The low-level exposures used for BBB disruption are expected to produce no or only negligible heating either at the focal point or in the skull. The MR temperature measurement acquired during the sonications confirms that no significant heating occurs. Precise targeting is achieved using MR temperature imaging to detect focal heating in the brain at low-energy, continuous-wave ultrasound exposures that produce temperatures below the thermal damage threshold that can be detected using MRI [46]. As an alternative, it is possible to use a modified MR elastography technique to map the focal displacements caused by radiation force during short ultrasound bursts [59] to localize the focal point during the sonications. This technique utilizes displacement-encoding gradients to map the displacement produced during each pulse. In our preliminary tests, we were able to detect displacements on the order of a few microns.
A wide range of molecular sizes, including an antibody-based anticancer agent, can pass through the BBB disruption.
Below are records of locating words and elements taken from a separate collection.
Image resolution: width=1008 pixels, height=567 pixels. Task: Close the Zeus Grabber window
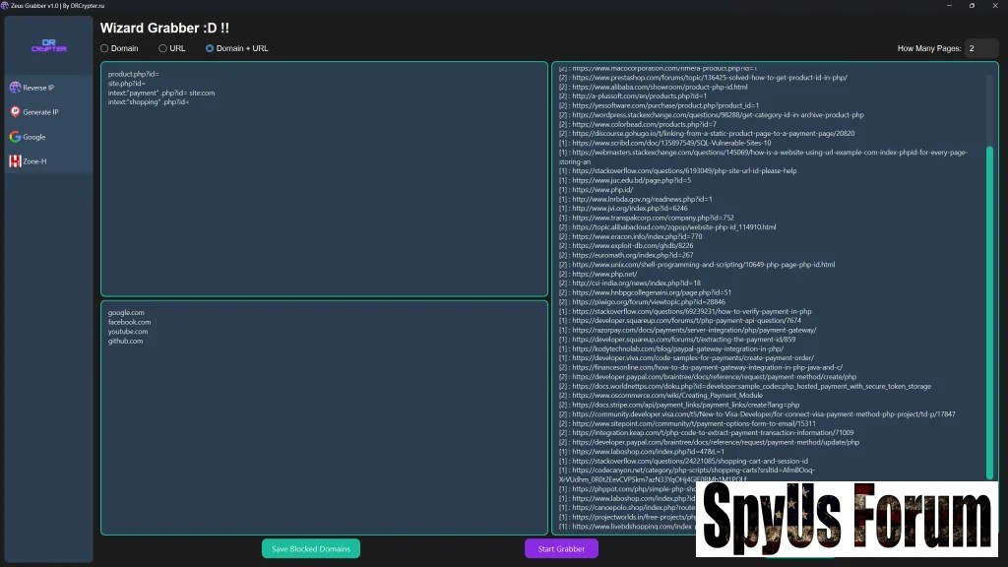point(996,5)
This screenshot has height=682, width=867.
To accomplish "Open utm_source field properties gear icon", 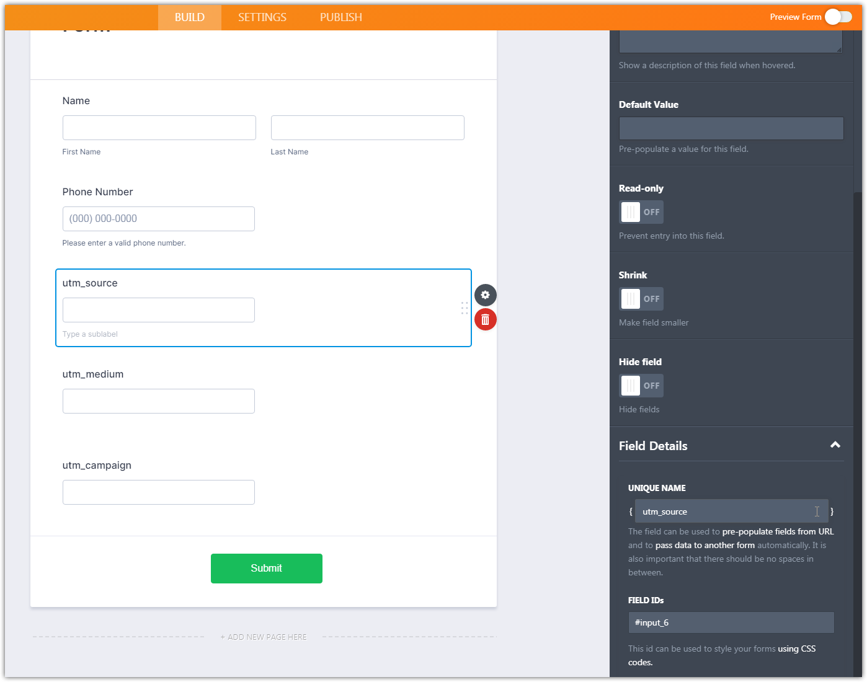I will (x=486, y=295).
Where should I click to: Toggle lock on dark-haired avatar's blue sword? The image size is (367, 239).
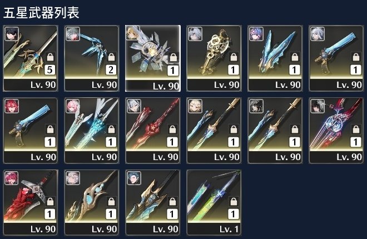pos(295,130)
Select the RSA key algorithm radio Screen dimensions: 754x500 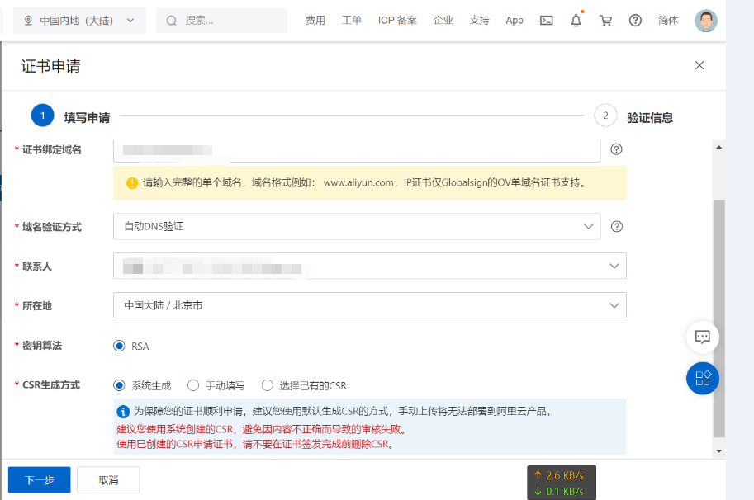click(119, 346)
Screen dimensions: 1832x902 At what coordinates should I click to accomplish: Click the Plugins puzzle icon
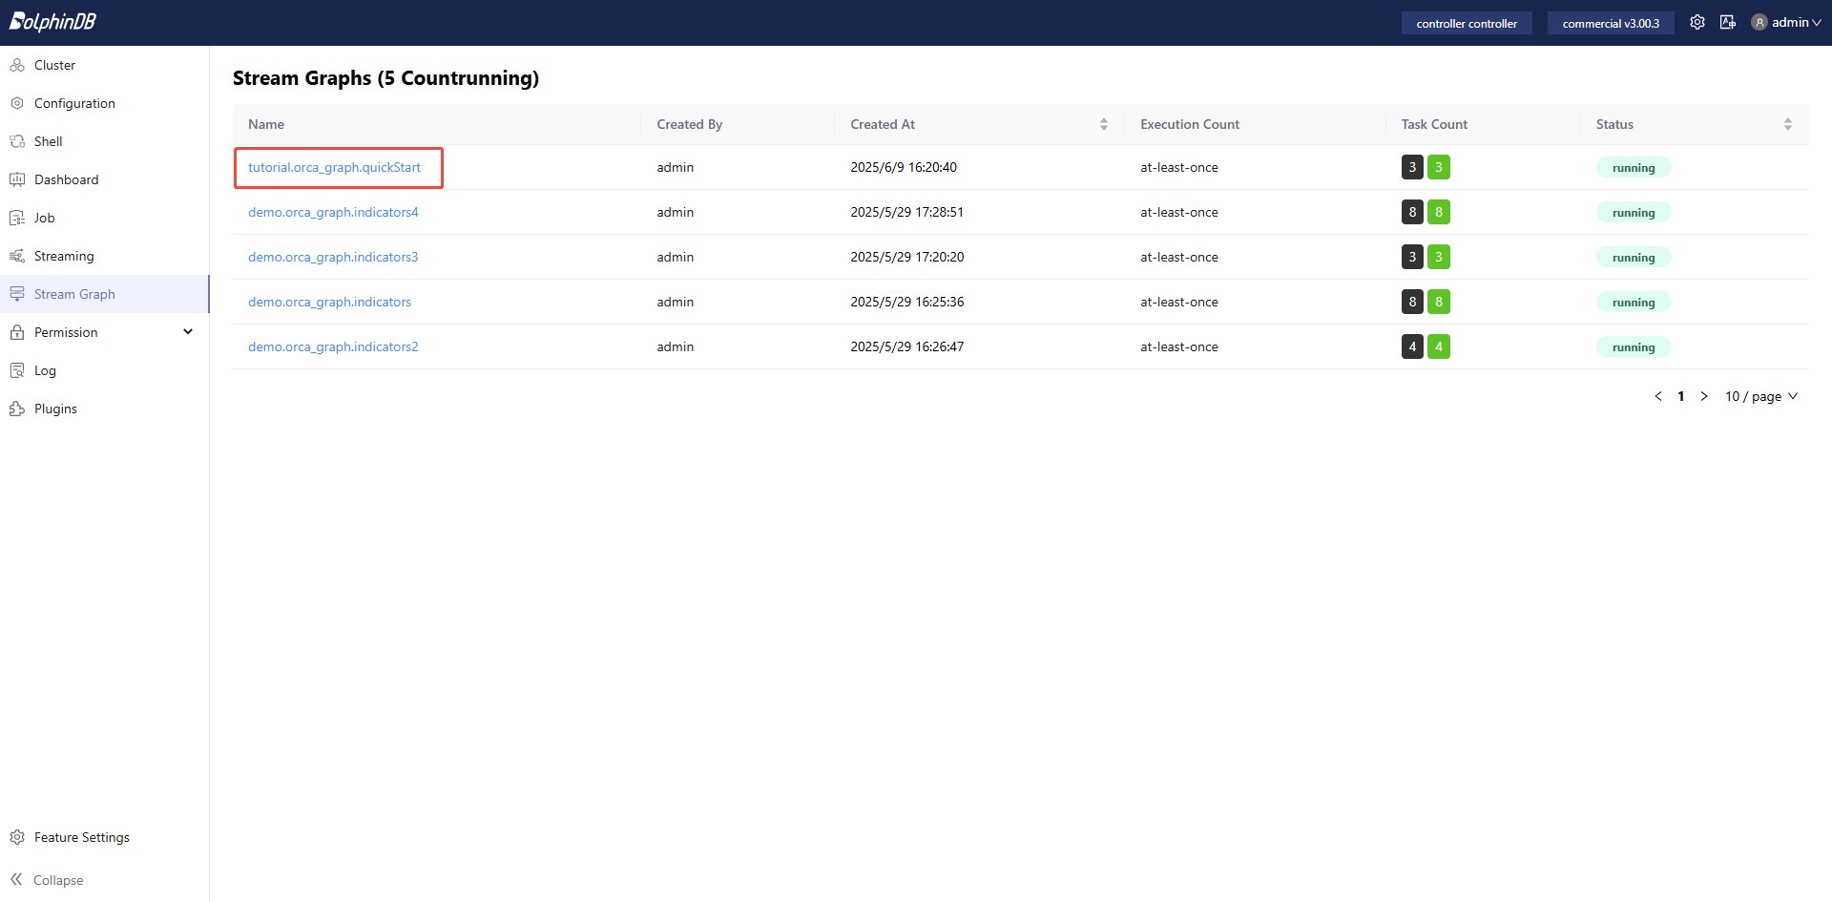tap(17, 409)
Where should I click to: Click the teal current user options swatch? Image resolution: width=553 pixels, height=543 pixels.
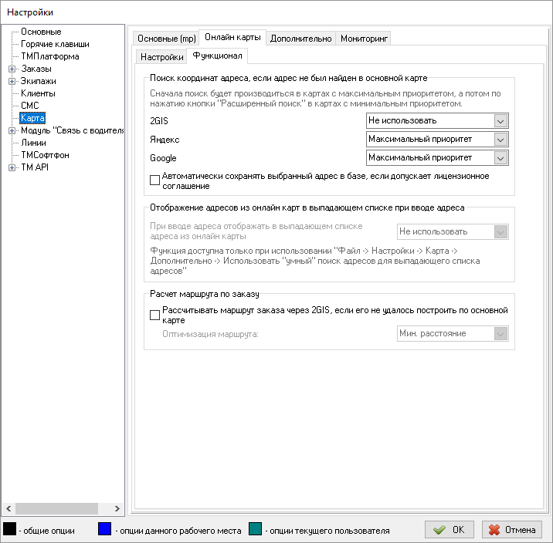click(256, 530)
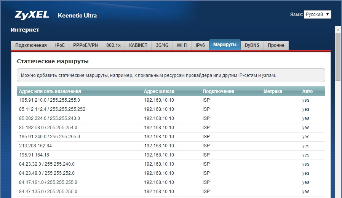This screenshot has width=342, height=198.
Task: Switch to the Прочие tab
Action: click(276, 45)
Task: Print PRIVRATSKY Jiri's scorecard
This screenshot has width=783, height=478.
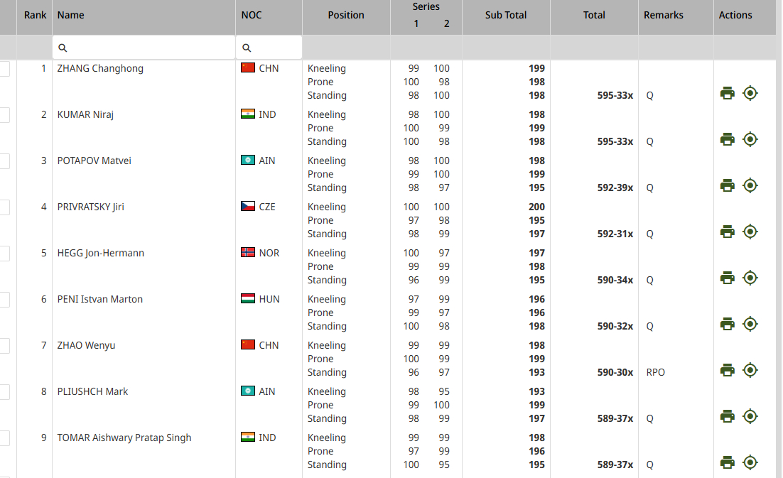Action: click(x=727, y=232)
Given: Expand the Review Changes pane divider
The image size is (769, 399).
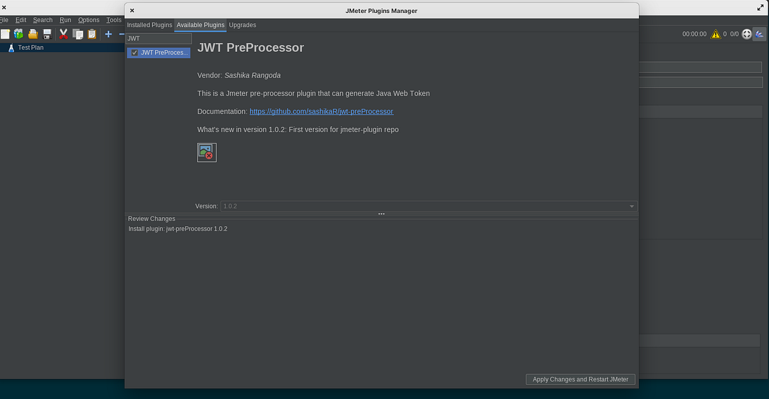Looking at the screenshot, I should click(x=381, y=213).
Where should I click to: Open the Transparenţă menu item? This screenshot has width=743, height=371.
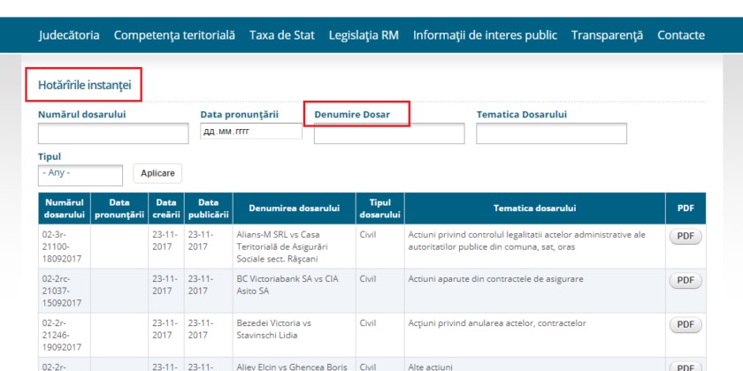click(607, 35)
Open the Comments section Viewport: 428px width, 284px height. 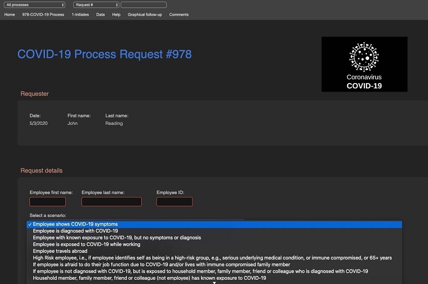(179, 14)
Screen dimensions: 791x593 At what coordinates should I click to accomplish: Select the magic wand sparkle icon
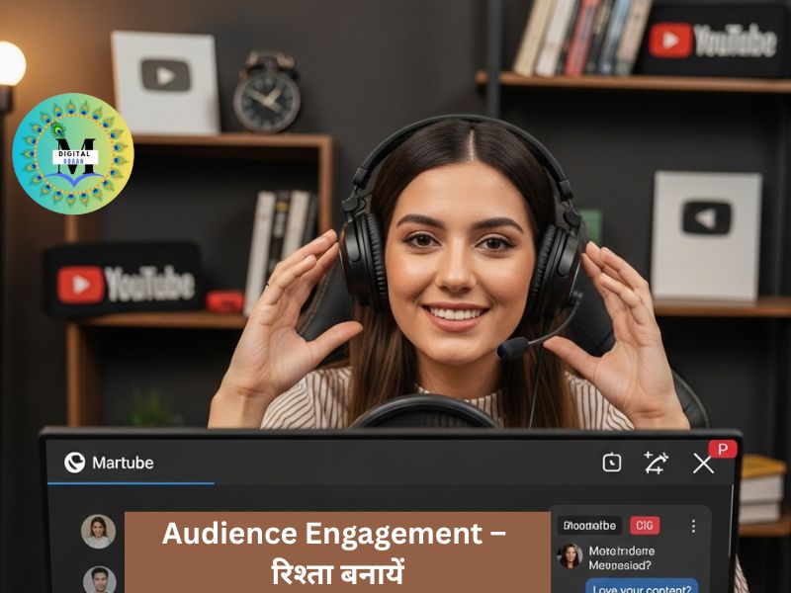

Also, therapeutic concentration of a chemotherapy agent can be delivered [60, 61], and that technique can provide a therapeutic response in inoculated tumors [62]. Enabling in the brain the full arsenal of available drugs and removing limitations that currently hinder drug development for CNS disease would obviously lead to long-term improvements and growth in research, public health, and health-care delivery. In addition to cancer therapies, this technique has potential application for most CNS disorders and for delivering diagnostic agents for advanced imaging. Whereas most brain disorders may benefit from this approach, the first obvious target for this technology would be to deliver anticancer drugs to brain tumors and the surrounding brain. While tumor blood vessels often lack a BBB, infiltrating cells at the margins are protected by a normal BBB. Furthermore, there exist other hurdles to effective drug delivery in tumors even if its blood vessels are leaky, such as high interstitial pressures, which might be overcome if we can temporarily increase tumor vascular permeability. While primary brain tumors may be good targets for this technology, a more immediate target could be brain metastases from non-CNS tumors. In many cases, drugs have been found to be effective for primary and metastatic tumors in other parts of the body but fail for brain metastases. Having a method to safely and precisely produce temporary BBB disruption in desired brain regions would overcome these hurdles, drastically increasing the options available to researchers, drug developers, and patients. The ability not only to enable the delivery of agents to the brain noninvasively but also to tailor the delivery to only the desired target will be a powerful tool for clinicians and neuroscientists.
Other Applications
In addition to tissue ablation and targeted drug delivery, FUS has been investigated for a number of other therapies in the brain [63], including notably therapies for stroke (sonothrombolysis, enhanced delivery of thrombolytic agents) [64] and for neuromodulation [65–67]. Currently there are promising attempts to treat Alzheimer’s disease [68] to facilitate the crossing of stem cells through BBB [69] and applying FUS gene therapy [70, 71].